Depuis sa plus tendre enfance, ses géniteurs avaient placé en lui objectifs mirobolants et tâches à accomplir bien trop lourdes pour ses frêles épaules. Il avait été habitué au stress, à la pression, à la crainte de décevoir, à la frayeur des punitions que son père lui infligeait lors de ses échecs. Il s'était toujours tu, avait serré les dents, s'était accommodé de son état, avait vécu avec les attentes placées en lui, avait sans cesse tâché de satisfaire son paternel. Il n'avait jamais songé à la révolte : après tout, certains enfants étaient dans une situation bien pire que la sienne ; qui était-il pour oser contester l'autorité de ceux qui l'avaient élevé et donné logis et couverts ? Drago avait toujours accepté d'effectuer ce qu'on lui disait d'effectuer, pas une fois il n'avait désobéi alors que l'objectif demandé était trop écrasant, jamais il n'avait reculé devant l'inaccessible. Même lorsque la crainte des représailles du Seigneur des Ténèbres le faisait souffrir bien plus que celles de son géniteur, il hochait la tête, se soumettait et travaillait sans relâche, donnant sueur et sang pour n'obtenir qu'une attention factice et négligente. Il n'avait jamais souhaité qu'une chose, sans oser se l'avouer, de crainte de se juger lui-même et de penser être un lâche. Une simple et unique chose. C'était au-delà de l'attention, au-delà des gratifications, au-delà des remarques menteuses.
Il ne souhaitait qu'être aimé. Sincèrement aimé. Peu importe que ce fût de manière amicale, adelphique, amoureuse ou familiale : il voulait simplement une preuve qu'au moins une personne sur cette Terre tenait à lui de manière désintéressée. Ça, personne ne le lui avait jamais offert. C'était trop onirique, comme un rêve inaccessible.
Mais après tout, qui pourrait aimer un monstre ?

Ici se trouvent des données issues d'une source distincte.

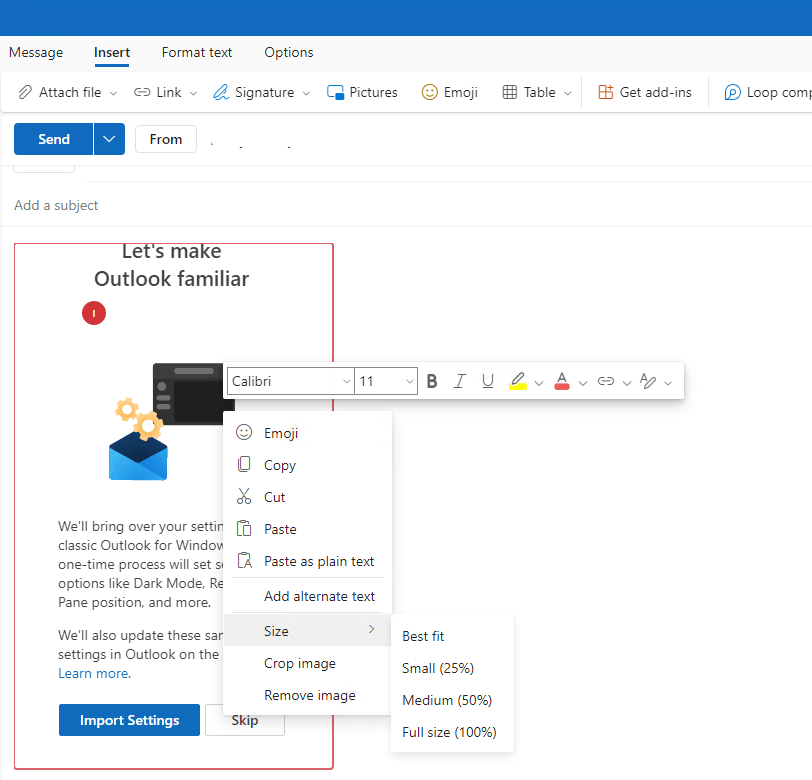
Task: Open the Calibri font family dropdown
Action: [290, 380]
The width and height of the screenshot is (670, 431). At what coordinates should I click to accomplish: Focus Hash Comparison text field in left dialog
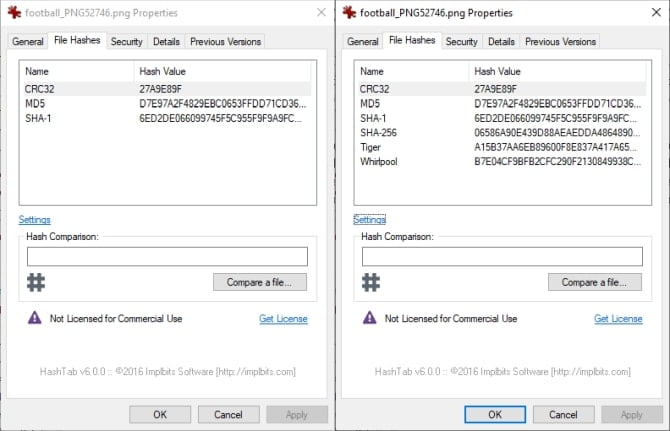click(x=167, y=256)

Le jeune Malefoy secoua la tête, une nouvelle fois, une énième fois. Il avait l'impression de se faire consumer par la routine, de se perdre dans le cercle infernal de la répétition des jours, de ne faire que répéter sans cesse chaque geste qu'il effectuait. Il luttait, luttait, luttait, luttait tant et tant que, parfois, l'opposition qu'il proposait à la tempête lui paraissait risible, vide de sens. Ce soir-là, il n'arrivait plus à trouver de sens à rien. Ni à la vie, ni à la mort, ni aux sourires, ni aux larmes, ni à l'obscurité, ni à la lumière, ni aux pages des livres poussiéreux, ni à la beauté d'un point-virgule, ni aux biscuits à la citrouille que sa mère lui confectionnait durant son enfance, ni au passé, ni au temps, ni au futur, ni au silence, ni aux murmures, ni aux promesses, ni à l'amour, ni au désir, ni à la chaleur, ni à l'enseignement, ni à la poésie, ni aux revendications, ni aux rêves, ni aux préjugés, ni au mépris, ni, ni, ni. Le sens ne lui paraissait que comme une illusion, et la gravité lui rappela le présent lorsqu'il plia une jambe sous le poids de ses pensées immatérielles et se retrouva à terre, le genou écrasé par la masse de son corps. Il n'avait plus qu'une envie en ce moment-même : partir. Aller courir dans les champs, seul, hurler à s'en déchirer la gorge, rire à s'en faire mal au ventre, pleurer jusqu'à ne plus avoir de larmes, danser jusqu'à enfin se sentir vivant.
Il s'était trop longtemps refusé ce droit. Vivre pour lui. Pas pour les autres.
Drago se releva, difficilement. Il se mordit la lèvre, et sentit les coins de ses lèvres se soulever, tristement. Il ne fallait pas qu'il se laisse abattre ; il leur montrerait, à tous, que la bourrasque de jugements, gestes, insultes et remarques qui lui était adressée à chaque instant de son existence n'aurait pas raison de lui. Jamais. Plus jamais.